* _Task prompt_
Arrange the material from the line with "The height and width of the screenshot is (524, 1000)." to the line with "Enable the payload" as a JSON list of strings, one string per line and blank lines omitted.

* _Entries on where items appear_
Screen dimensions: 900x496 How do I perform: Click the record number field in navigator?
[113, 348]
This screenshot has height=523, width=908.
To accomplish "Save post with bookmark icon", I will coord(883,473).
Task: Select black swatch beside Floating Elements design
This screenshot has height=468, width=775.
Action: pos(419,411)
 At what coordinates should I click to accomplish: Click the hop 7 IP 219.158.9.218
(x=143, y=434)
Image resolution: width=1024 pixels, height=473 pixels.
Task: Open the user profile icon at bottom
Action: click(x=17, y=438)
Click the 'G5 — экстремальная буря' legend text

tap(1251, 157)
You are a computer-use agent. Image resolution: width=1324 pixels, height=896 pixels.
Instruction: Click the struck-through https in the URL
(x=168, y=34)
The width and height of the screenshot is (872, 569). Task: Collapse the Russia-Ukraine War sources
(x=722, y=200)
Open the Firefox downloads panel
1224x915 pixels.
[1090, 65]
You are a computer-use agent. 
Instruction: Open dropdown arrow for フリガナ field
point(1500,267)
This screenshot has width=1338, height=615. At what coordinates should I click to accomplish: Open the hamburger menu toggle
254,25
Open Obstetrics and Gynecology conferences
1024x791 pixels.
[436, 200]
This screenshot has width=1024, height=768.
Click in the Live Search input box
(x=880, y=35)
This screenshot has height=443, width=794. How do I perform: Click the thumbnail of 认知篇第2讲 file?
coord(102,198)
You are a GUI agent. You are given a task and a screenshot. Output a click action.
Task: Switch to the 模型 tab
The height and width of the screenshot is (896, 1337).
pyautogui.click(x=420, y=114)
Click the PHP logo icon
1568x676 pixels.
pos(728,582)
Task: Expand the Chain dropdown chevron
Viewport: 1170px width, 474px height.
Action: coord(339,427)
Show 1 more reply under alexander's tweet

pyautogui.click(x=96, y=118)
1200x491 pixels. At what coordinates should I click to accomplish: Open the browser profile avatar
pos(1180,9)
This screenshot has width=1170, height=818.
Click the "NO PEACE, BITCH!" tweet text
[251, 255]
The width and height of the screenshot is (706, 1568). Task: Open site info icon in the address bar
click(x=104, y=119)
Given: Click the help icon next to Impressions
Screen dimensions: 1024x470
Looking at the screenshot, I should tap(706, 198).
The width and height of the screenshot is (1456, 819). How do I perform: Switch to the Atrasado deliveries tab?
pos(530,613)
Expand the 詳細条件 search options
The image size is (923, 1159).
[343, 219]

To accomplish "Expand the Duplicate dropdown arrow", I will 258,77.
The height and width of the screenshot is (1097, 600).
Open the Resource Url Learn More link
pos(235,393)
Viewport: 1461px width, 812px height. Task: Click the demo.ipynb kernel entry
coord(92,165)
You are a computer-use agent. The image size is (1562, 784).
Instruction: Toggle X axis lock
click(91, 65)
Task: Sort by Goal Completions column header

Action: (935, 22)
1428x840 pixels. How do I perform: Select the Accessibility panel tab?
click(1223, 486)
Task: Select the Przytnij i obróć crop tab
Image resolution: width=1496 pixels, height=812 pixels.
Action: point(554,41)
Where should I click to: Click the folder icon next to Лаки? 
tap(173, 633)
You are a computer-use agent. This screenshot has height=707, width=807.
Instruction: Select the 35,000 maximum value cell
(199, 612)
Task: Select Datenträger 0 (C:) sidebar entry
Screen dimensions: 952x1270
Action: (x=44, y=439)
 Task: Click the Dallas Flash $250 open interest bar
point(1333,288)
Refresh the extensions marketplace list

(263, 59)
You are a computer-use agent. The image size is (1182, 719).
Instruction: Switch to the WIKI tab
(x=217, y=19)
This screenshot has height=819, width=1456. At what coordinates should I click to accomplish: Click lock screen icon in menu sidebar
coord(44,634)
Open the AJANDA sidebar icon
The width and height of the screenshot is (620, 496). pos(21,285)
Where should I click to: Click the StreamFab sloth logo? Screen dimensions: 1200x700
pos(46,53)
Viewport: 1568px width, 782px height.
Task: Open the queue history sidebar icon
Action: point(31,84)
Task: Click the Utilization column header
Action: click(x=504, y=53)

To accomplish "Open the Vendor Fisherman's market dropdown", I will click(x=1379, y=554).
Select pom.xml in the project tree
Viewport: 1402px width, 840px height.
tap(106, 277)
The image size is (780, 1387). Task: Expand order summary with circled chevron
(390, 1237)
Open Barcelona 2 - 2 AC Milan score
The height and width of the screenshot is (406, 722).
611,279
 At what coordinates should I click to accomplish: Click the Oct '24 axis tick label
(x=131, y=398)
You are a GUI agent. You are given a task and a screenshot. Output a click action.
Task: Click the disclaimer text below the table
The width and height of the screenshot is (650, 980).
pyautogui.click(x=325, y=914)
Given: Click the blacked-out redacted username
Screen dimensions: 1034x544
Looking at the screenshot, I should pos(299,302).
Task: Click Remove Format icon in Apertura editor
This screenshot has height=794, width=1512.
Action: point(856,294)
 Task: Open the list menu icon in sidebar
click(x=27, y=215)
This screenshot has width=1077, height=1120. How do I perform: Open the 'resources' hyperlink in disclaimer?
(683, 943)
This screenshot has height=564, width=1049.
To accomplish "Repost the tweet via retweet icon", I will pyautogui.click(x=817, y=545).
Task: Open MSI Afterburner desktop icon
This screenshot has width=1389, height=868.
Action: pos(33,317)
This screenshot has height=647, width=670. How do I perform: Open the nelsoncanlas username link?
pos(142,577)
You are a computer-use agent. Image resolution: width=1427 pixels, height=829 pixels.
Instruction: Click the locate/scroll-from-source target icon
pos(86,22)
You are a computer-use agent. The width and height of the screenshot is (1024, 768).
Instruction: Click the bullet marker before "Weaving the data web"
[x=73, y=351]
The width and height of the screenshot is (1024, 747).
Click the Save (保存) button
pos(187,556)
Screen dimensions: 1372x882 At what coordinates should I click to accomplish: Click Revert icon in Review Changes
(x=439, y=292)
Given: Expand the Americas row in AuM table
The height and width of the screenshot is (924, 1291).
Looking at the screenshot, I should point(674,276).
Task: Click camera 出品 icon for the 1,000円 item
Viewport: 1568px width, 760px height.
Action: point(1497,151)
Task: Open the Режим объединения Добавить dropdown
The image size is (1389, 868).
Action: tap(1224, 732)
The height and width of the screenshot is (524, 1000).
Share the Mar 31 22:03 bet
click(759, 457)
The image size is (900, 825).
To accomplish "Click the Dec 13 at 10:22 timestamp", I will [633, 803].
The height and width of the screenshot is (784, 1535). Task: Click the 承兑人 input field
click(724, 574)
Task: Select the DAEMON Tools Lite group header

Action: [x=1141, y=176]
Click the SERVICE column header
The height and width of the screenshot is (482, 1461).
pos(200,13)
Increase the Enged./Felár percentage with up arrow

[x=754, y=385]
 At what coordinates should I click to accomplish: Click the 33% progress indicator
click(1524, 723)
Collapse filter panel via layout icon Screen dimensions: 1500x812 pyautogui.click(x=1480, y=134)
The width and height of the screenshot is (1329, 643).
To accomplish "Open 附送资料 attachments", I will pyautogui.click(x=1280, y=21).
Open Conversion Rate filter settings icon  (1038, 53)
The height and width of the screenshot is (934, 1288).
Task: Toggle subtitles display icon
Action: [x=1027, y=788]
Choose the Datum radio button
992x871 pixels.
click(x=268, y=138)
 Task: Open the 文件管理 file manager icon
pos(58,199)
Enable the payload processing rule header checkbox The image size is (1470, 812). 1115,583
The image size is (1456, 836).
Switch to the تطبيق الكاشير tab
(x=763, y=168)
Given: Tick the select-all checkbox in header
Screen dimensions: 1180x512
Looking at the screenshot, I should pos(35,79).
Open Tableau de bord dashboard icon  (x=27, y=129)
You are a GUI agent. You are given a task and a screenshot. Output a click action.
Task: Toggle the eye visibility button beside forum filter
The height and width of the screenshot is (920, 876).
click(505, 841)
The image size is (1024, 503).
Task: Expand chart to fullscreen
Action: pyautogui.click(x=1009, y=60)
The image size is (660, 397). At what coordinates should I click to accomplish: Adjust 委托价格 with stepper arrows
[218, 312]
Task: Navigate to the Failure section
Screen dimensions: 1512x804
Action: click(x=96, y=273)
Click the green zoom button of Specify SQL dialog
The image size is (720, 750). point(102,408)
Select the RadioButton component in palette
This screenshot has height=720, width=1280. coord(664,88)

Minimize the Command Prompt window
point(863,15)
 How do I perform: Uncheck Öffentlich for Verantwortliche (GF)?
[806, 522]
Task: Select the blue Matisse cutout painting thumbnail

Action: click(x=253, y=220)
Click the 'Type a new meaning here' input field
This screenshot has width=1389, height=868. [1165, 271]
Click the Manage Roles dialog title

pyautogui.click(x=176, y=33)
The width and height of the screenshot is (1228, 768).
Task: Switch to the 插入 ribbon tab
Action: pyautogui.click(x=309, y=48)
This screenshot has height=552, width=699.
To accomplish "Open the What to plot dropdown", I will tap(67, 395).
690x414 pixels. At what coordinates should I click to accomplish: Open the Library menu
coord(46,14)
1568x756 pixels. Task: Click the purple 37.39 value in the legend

* _Output for this exercise_
[
  "The height and width of the screenshot is (524, 1000).",
  "Share the Mar 31 22:03 bet",
  "click(759, 457)",
  "The image size is (900, 825).",
  "To accomplish \"Click the Dec 13 at 10:22 timestamp\", I will [633, 803].",
  "The height and width of the screenshot is (784, 1535). Task: Click the 承兑人 input field",
  "click(724, 574)",
  "Task: Select the DAEMON Tools Lite group header",
  "Action: [x=1141, y=176]",
  "Click the SERVICE column header",
  "The height and width of the screenshot is (482, 1461).",
  "pos(200,13)",
  "Increase the Enged./Felár percentage with up arrow",
  "[x=754, y=385]",
  " At what coordinates should I click to accomplish: Click the 33% progress indicator",
  "click(1524, 723)",
  "Collapse filter panel via layout icon Screen dimensions: 1500x812 pyautogui.click(x=1480, y=134)",
  "The width and height of the screenshot is (1329, 643).",
  "To accomplish \"Open 附送资料 attachments\", I will pyautogui.click(x=1280, y=21).",
  "Open Conversion Rate filter settings icon  (1038, 53)",
  "The height and width of the screenshot is (934, 1288).",
  "Task: Toggle subtitles display icon",
  "Action: [x=1027, y=788]",
  "Choose the Datum radio button",
  "992x871 pixels.",
  "click(x=268, y=138)",
  " Task: Open the 文件管理 file manager icon",
  "pos(58,199)",
  "Enable the payload processing rule header checkbox The image size is (1470, 812). 1115,583"
]